*VORGEGEBENER TEXTAUSZUG*
----------
Das ist räumlich weitaus begrenzter.
Das ist so, als dürfte das Opernhaus nur in Ricklingen werben.
Verantwortlich für diese Begrenzung? Dasselbe Land, nur dass sich in Hannover
gleich zwei große Konzerthäuser befinden, der Kuppelsaal mit 3600 Plätzen noch
obendrauf.
Aus Hannover kam 2018 die Nachricht, dass OB Schostok ein
weiteres Konzerthaus plante, mit 400 bis 800 Plätzen. Für die Bewerbung zur
Kulturhauptstadt Hannover. Das ist nun beides Geschichte. Aber: Braunschweig
hat am 16. Februar diesen Jahres eine Bedarfs- und Potenzialanalyse für ein
großes Konzerthaus vorgestellt, weil in deren Umgebung kein großes Konzerthaus
steht.
Was braucht das Konzerthaus an Werbung?
----------
*AUSZÜGE AUS DATENSÄTZEN*
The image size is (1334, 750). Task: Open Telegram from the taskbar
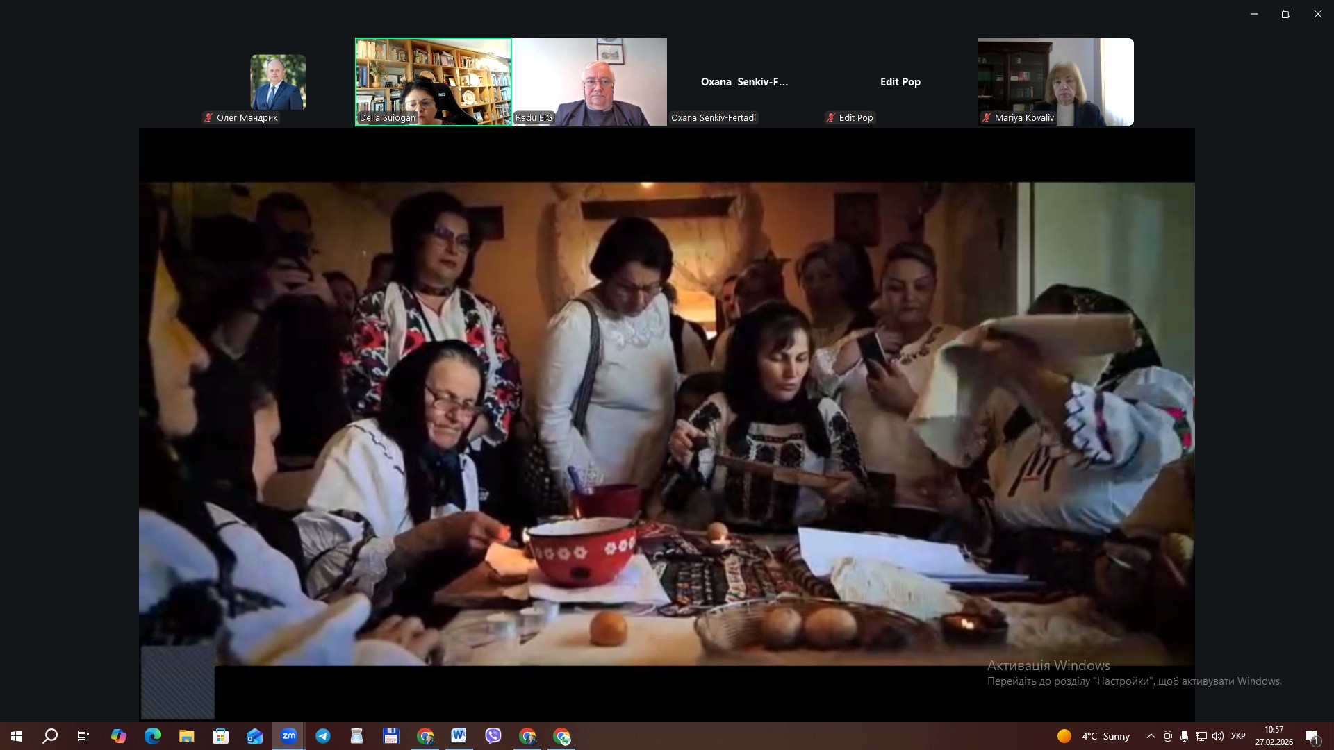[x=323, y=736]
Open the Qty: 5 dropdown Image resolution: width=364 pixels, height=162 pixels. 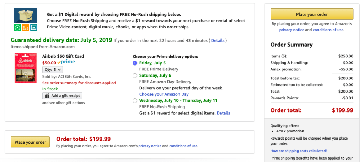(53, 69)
----------
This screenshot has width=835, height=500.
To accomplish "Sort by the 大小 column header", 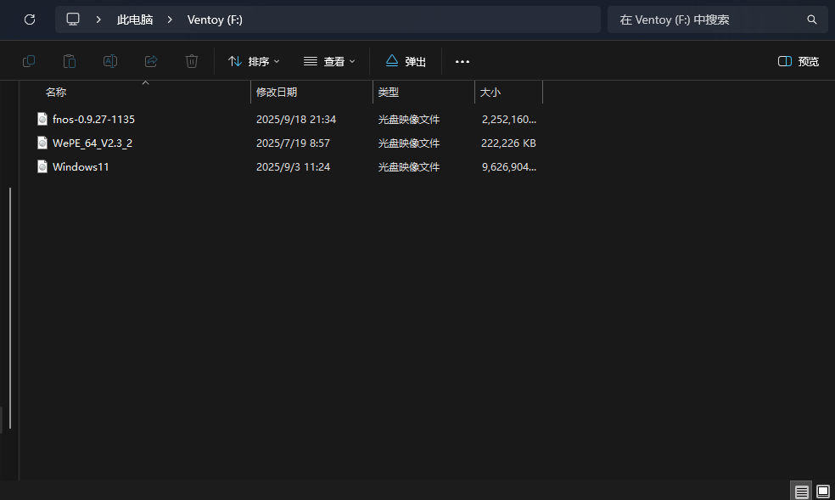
----------
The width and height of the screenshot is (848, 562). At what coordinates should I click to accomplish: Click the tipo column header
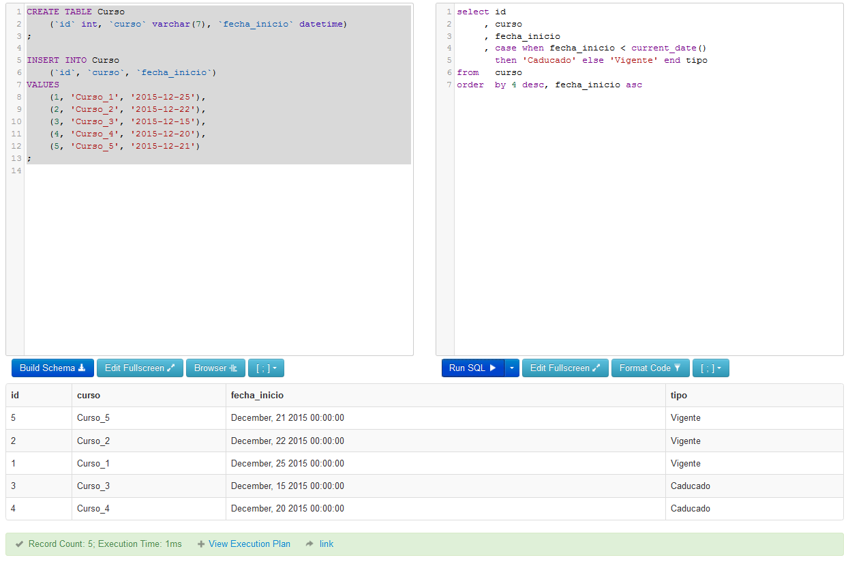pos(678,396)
----------
*AUFGABEN*
**A)** Stimmen diese Aussagen mit dem Textauszug über die Konzerthäuser überein? (i) Der Kuppelsaal hat 3600 Plätze. (ii) OB Schostok plante 2018 ein weiteres Konzerthaus mit mehr als 1000 Plätzen. (iii) Braunschweig hat am 16. Februar eine Bedarfs- und Potenzialanalyse für ein großes Konzerthaus vorgestellt. Antworte jeweils mit Ja oder Nein und zitiere die entscheidenden Worte wörtlich.
**B)** Übersetze den Satz „Das ist so, als dürfte das Opernhaus nur in Ricklingen werben.“ aus dem Textauszug über die Konzerthäuser ins Englische.
**C)** Schreibe den Textauszug über die Konzerthäuser in Hannover und Braunschweig im Anschluss an seinen letzten Satz weiter.
Die Datensätze stammen aus einer anderen Quelle als der Textauszug.

*LÖSUNGEN JE AUFGABE*
**A)**
(i) Ja: „der Kuppelsaal mit 3600 Plätzen“
(ii) Nein: „mit 400 bis 800 Plätzen“
(iii) Ja: „Braunschweig hat am 16. Februar diesen Jahres eine Bedarfs- und Potenzialanalyse für ein großes Konzerthaus vorgestellt“

**B)** It's as if the opera house were only allowed to advertise in Ricklingen.

**C)**
Die DeWeZet hat hier gut 4000 Abonnenten. Bei über 360
Besuchern der klassischen Sinfoniekonzerte bedeutet das, fast 10 Prozent der
Abonnenten sind ins Konzert gegangen. Das ist viel
Sie alle haben hoffentlich den Werbefilm gesehen, den Jörg
Schade gefunden hat. Den gibt es auch auf Spanisch, weil dieser Film über Bad
Pyrmont auf den Schiffen der Hapag Lloyd nach Brasilien gezeigt wurde.
Wo wird Werbung über Bad Pyrmont heute gezeigt? Die Pyramide
im Bahnhof Hannover mit dem Slogan „die Chance für Ihre Gesundheit“? Längst
verschwunden.
Aus den Augen aus dem Sinn.
Wir stehen vor einem Leeren Haus.
Dass es nicht mehr brummt, liegt nicht an Pyrmont. Die
Quellen sind dieselben und sprudeln - noch, der Kurpark, Dank an den
Kurdirektor, ist wunderschön. Der Unterschied ist, wie man mit Pyrmont umgeht. Und
das haben wir gerade über die Ostertage gesehen.
Die Selbstzahler in den damaligen Jahren wollten Kultur.
Heute bekommen wir die Frage gestellt, was denn Kultur ist? Was ist für die
Intendantin des Opernhauses Kultur?
Baden-Baden? Stellen die sich dieselben Fragen?
Lohnt sich diese Frage für Bad Pyrmont?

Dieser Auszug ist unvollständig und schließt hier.